流火庭是玄门四大派之一,说出的话,份量非一般门派可比,何况归无望还抖出了这样大一个情报。
青灵子看了一眼台上的杜冲,见他眼角隐藏的笑意,心想杜冲计划实在太周密。从大的门派到小的门派均已暗中安排得妥妥当当,不同环节安排不同大小门派的人给他支持,从附和的门派到现身说法的门派,再到提供重要情报的门派,如浪花一般层层扑过来,形成一股气势洪流,仅凭天玄门和朗云宫难以阻挡这股洪流。
杜冲对归无望微笑点头,然后在台上严肃道:“刚才归庭主也说了,邪派已经在结盟,也许很快会对玄门正派发起攻势。如果我们缺少道宗这样的领导者,缺少凝聚力,各大门派各自为阵,将面临生死存亡的危机。”
只有将危机夸大,各门派才会意识到形势严峻,才有利于道宗的推选。
归无望道:“推选新道宗势在必行。”二进院的年轻弟子们也做了附和。
杜冲道:“不错,推选新道宗,将各大玄门正派凝聚在一起,正是我们今日聚会的目的,相信大家对此均无异议。”
通玄门掌门铁投瓦突然站起身,道:“此言差矣,我通玄门表示不同意。”
听到通玄门站出来反对推选新道宗,青灵子颇感吃惊。
通玄门可以算是天玄门的旁支,千年前,由天玄门的一位前辈创立,两派也一直保持良好关系。但是日前,青灵子找铁投瓦商议联合抵制推选新道宗的事情,铁投瓦当时不置可否,让青灵子非常失望,没想到此刻他却站出来了。青灵子心想,通玄门毕竟还是念着当年的门派之谊。
杜冲也是吃了一惊,本以为一切都在自己掌握之中,没想到半路杀出个程咬金。可是事前通玄门明明已经答应拥护道宗推选,不知为何此时出尔反尔。
他按捺住心中的不高兴,又不能当众斥责铁投瓦,只得微笑道:“不知道铁掌门有何高见?”
铁投瓦粗声粗气道:“高见倒没有,只不过在下有个顾虑,想提出来看看大家的意见。道宗广成子失踪六年,消息全无,下落不明,生死如何,我们不得而知。今天我们举行大会选举新的道宗,但若是广成子先生还活着,哪天他回来了,那我们天下玄门正派岂不是有两个道宗,到时该谁发号施令?我们又该听谁的号令?”

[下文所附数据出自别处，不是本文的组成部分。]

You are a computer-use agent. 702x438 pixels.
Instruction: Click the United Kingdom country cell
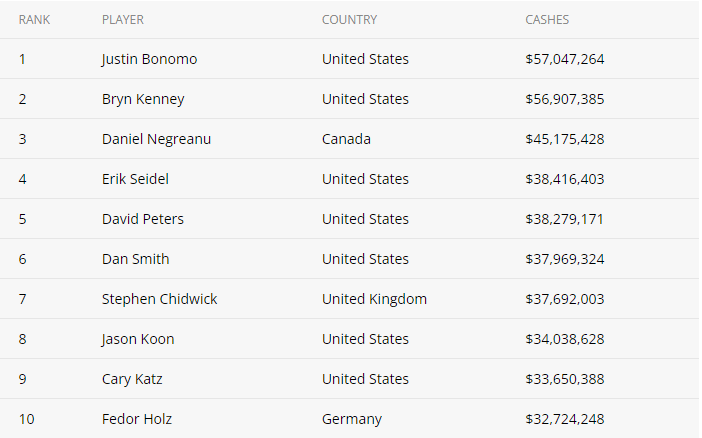[x=374, y=299]
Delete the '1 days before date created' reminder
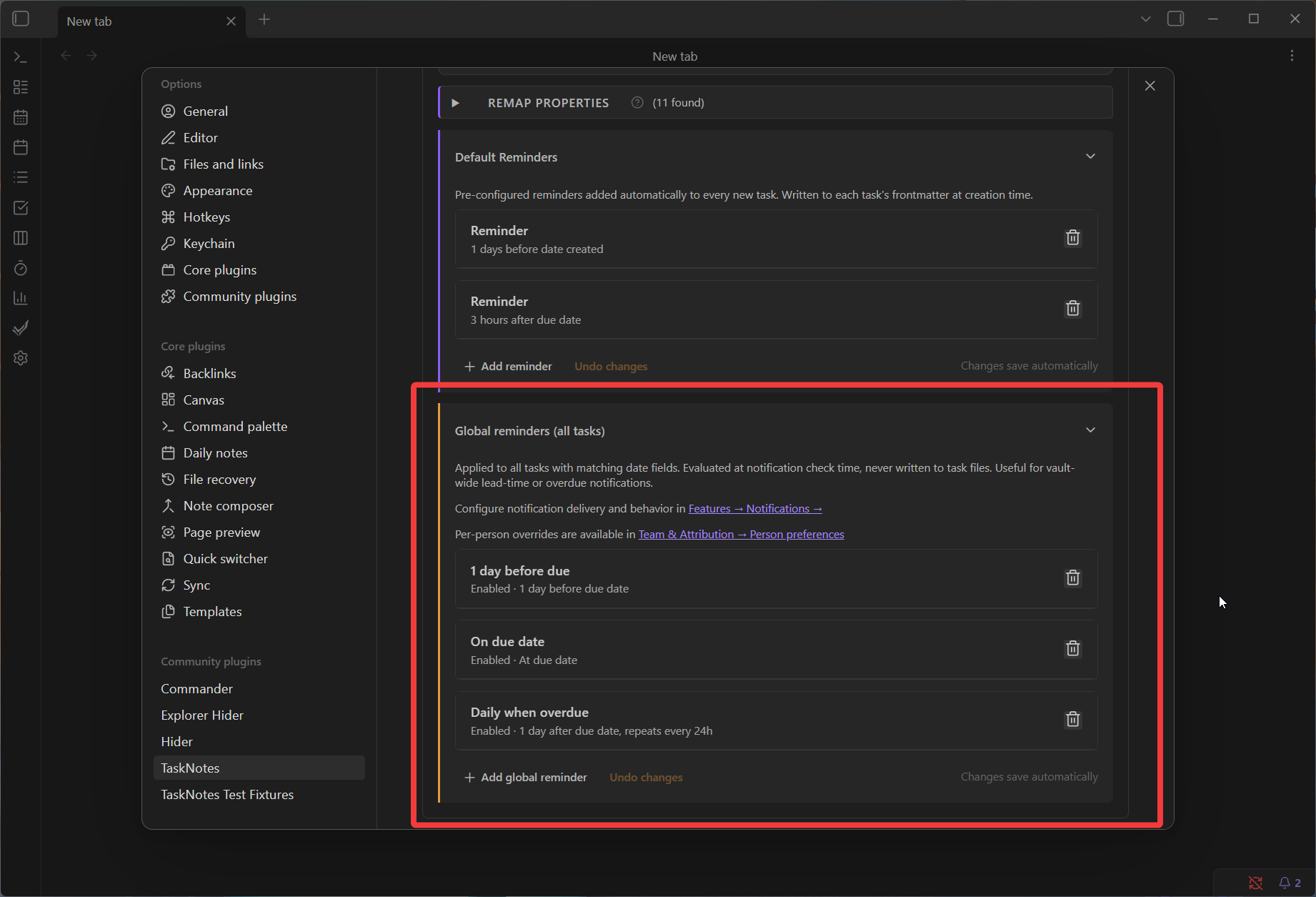 (x=1072, y=237)
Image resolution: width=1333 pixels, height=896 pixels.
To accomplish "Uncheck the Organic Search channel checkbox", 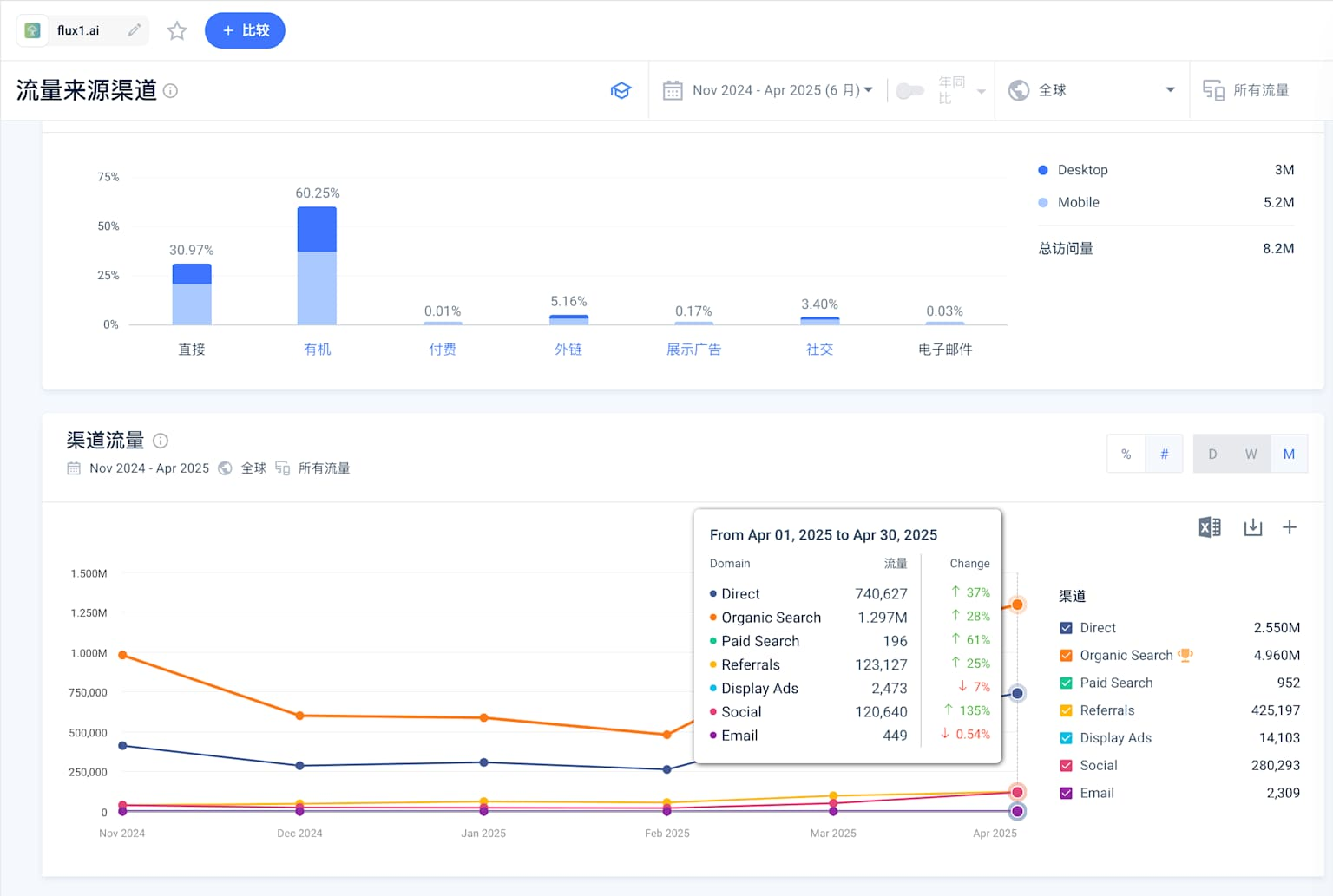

在座的群雄听后,纷纷点头,对铁投瓦的顾虑表示赞同,这确实是值得商榷的事情。
杜冲也点头认同,心想幸亏铁投瓦提出了这个说法,不然只怕洞阳馆付出的努力在将来功亏一篑。
杜冲道:“依铁掌门之意,该当如何?”此时,他已经不痛恨铁投瓦了,反而对铁投瓦心存感激。
铁投瓦拱手道:“我在此只是提出我的看法供在场各位参考,并无其他意思。道宗广成子这些年来领导我们,与魔宗宗九泉抗衡,可谓是劳苦功高,但是失踪六年毫无音信,导致玄门正派一盘散沙。此刻邪派密谋结盟,意欲屠杀正派。若是等广成子回来,不知猴年马月,我担心到时,只怕玄门正派已被邪派一个个踏平,因此,我们选出新的道宗也是刻不容缓。在此,我建议推选新的道宗,如果某一天道宗广成子回来了,我们当然热烈欢迎,可以让他出任名誉道宗,在背后为玄门正派出谋划策,大家以为如何?”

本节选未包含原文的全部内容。